▶ [Do this]
Pick out every line of the listing below that contains the string "button", and copy each one. Only case-sensitive matches count.

**** Data shown

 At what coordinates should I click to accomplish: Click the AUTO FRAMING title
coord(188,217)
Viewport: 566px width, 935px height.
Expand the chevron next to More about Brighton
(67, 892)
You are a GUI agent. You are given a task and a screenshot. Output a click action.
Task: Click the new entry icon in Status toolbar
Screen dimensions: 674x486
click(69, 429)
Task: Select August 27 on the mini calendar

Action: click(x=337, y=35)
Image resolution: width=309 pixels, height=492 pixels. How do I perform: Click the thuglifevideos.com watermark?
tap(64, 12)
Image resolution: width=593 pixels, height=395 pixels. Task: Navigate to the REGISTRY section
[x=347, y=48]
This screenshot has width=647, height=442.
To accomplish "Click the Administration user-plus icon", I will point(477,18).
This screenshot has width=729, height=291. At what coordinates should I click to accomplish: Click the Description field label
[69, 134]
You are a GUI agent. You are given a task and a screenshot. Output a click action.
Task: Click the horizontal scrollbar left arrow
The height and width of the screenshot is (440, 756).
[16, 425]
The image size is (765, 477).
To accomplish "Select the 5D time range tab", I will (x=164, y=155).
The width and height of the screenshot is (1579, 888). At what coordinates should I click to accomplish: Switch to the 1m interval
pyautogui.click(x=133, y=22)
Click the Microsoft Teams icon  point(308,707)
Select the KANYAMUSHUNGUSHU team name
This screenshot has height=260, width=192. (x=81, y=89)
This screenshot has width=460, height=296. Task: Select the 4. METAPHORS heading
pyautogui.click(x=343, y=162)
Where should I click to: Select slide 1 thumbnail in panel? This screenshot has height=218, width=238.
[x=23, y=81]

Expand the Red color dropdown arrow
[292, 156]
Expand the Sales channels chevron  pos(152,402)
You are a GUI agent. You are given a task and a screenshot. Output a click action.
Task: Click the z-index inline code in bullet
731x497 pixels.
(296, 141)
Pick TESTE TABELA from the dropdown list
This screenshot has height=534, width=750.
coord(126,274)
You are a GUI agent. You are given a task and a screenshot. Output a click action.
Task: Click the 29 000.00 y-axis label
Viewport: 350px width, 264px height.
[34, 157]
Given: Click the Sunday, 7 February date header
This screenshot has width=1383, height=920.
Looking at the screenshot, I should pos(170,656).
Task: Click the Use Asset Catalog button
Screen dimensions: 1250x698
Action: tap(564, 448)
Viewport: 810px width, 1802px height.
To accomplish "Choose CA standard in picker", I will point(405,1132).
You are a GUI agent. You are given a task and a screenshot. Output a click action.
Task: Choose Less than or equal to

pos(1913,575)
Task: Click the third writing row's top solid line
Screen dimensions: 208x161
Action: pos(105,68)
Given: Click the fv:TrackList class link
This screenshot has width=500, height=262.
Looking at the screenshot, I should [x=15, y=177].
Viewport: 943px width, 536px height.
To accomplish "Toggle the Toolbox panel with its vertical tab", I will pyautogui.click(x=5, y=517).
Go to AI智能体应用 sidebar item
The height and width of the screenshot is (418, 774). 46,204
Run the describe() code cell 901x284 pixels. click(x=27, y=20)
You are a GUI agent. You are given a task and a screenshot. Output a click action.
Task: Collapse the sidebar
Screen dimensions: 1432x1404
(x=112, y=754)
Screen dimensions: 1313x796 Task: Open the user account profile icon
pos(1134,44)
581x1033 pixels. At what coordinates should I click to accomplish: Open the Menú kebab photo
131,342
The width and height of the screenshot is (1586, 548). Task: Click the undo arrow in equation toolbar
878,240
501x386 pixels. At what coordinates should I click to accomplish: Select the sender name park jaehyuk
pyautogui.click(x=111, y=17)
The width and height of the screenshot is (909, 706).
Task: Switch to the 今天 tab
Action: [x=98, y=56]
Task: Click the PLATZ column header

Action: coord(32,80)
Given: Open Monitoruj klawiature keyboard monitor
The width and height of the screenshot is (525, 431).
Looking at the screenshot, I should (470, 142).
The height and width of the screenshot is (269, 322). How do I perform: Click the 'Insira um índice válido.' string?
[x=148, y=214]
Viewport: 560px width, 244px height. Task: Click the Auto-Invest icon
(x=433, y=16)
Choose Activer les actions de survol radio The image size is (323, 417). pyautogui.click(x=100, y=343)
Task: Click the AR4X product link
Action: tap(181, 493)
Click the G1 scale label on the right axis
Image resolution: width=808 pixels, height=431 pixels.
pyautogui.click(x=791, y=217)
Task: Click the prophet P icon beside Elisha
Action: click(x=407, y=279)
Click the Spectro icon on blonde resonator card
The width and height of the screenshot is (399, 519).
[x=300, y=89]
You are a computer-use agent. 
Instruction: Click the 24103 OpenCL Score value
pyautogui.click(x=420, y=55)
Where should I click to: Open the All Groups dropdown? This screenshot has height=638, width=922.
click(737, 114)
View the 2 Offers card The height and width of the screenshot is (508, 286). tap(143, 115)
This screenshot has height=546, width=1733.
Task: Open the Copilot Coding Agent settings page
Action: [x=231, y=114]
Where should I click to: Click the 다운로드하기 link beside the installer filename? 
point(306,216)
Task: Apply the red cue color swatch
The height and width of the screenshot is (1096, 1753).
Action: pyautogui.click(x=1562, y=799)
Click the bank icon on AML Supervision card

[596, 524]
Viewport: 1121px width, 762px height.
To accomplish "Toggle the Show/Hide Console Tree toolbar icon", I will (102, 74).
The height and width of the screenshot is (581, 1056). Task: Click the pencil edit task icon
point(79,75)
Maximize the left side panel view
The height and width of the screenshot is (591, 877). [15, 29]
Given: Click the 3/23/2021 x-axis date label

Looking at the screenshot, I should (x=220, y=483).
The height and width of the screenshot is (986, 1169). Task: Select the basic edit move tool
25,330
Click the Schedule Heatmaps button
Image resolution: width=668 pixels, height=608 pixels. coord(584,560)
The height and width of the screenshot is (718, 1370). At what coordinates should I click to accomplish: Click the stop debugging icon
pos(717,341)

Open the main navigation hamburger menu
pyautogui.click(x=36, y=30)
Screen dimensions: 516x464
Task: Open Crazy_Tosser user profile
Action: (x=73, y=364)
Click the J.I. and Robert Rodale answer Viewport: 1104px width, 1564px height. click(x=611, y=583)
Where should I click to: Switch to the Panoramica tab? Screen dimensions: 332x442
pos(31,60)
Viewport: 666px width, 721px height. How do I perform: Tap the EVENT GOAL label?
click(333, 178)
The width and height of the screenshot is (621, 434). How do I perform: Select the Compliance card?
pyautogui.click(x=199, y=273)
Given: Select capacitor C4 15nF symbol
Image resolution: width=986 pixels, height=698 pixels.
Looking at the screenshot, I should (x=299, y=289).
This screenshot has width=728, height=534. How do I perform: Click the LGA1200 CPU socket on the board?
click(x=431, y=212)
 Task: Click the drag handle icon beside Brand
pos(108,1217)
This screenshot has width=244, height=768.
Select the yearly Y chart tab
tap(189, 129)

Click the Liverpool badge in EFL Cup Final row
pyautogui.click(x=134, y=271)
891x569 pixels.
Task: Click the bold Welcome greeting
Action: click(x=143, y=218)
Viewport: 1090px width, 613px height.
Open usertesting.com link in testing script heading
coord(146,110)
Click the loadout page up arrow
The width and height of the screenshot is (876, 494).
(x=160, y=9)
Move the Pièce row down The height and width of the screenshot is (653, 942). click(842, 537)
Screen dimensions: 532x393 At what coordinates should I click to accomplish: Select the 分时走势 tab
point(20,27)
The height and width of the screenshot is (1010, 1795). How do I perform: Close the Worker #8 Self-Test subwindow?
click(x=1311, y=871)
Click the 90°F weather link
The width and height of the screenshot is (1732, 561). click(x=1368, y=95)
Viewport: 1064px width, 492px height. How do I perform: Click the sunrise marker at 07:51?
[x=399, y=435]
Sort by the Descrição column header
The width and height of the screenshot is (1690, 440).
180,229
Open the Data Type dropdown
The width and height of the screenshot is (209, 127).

********

▶ [Result of the exercise]
Task: Click the Use Asset Catalog button
Click the Schedule Heatmaps button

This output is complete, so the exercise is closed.